Zones Mean Dollars in an Omnichannel World
In order for retailers to sustain financial performance, it's critical to know when — and where — opportunities exist to increase margin and revenue. For many omnichannel and online retailers, one of the largest untapped sources of both of these is zone pricing. Zone or regional pricing is a well-established retail pricing strategy dating from the glory days of brick-and-mortar, and it's still used in-store and online in categories such as automotive, grocery, home renovation, among others.
While many analysts and retail pundits predicted that e-commerce would be the death knell for zone pricing, leading to the establishment of a national online price, quite the opposite is true. To paraphrase Mark Twain, "reports of the death of zone pricing have been greatly exaggerated." E-commerce sales continue to increase year-over-year, yet many successful retailers continue to rely on zone pricing as a pillar of their pricing strategy. In Retail Systems Research's 2014 Pricing Benchmark study, for example, only 15 percent of retail winners said that online shopping had compromised their zone pricing plans.
Zone pricing is here to stay, and it's time for price intelligence systems to reflect that reality. After all, pricing to reflect the local competitive landscape and shopper demographics can only help maximize margins and sell-through.
Zone pricing can be the missing link between e-commerce sites and brick-and-mortar stores. Retailers need the benefit of regional pricing intelligence to compete more effectively on a local basis. If retailers elect not to employ zone pricing, they need to consider that many of their competitors do — compromising their own margins and conversion rates.
What are the benefits that zone pricing can provide, supported by regional pricing intelligence? Here are just a few:
- Identify and seize margin and sales opportunities in regional markets. Real-time regional pricing insights can help retailers move quickly to adjust pricing when their products are overpriced or underpriced in key geographical areas. This in turn allows them to compete more effectively against both online and brick-and-mortar competitors in their region.

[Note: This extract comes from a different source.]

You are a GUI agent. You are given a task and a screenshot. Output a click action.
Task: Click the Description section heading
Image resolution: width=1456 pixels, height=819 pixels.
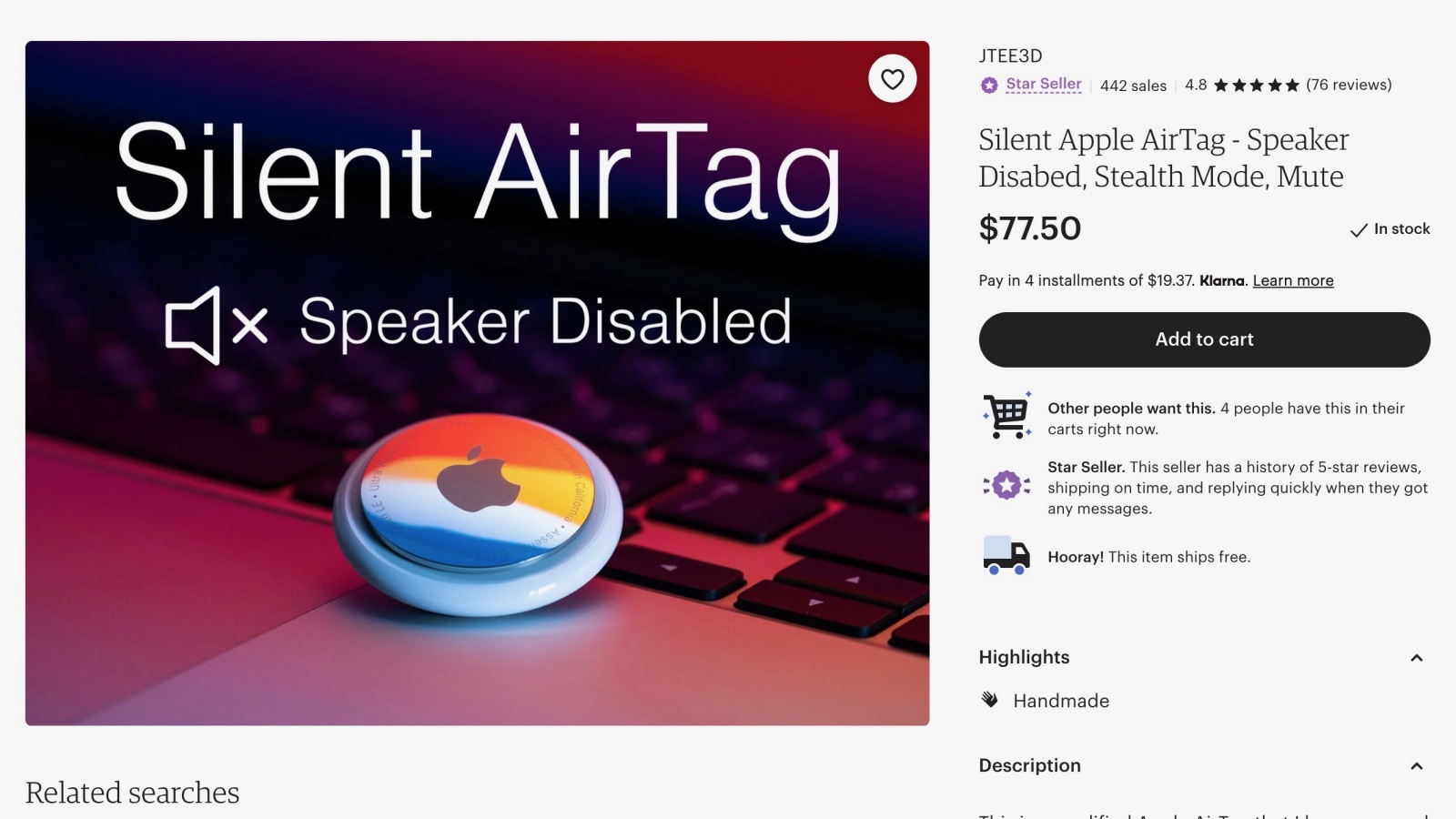1029,765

- Improve conversion rates and margins. With timely access to accurate and complete competitive pricing data on a regional basis, retailers get the complete picture down to the local level rather than relying on artificial national averages. This data can help retailers significantly improve conversions and margin.
- Increase customer satisfaction and loyalty. Zone pricing helps retailers deliver the kind of pricing that best reflects their brand proposition, whether it's based on everyday low prices or a combination of convenience, price and customer service. By fulfilling their brand promise, retailers improve customer trust and loyalty.
Retailers can take zone pricing a step further by analyzing individual customer behavior as an additional data set in establishing pricing zones. Boston Consulting Group suggests that "rich transactional data from loyalty programs and credit cards across thousands of stores can be used to understand where individual customers tend to shop. That data can be layered onto an analysis of current store locations and pricing zones. All this information can be combined, analyzed and mapped to show geographic clusters of price awareness based on observed shopping behavior rather than artificially set boundaries."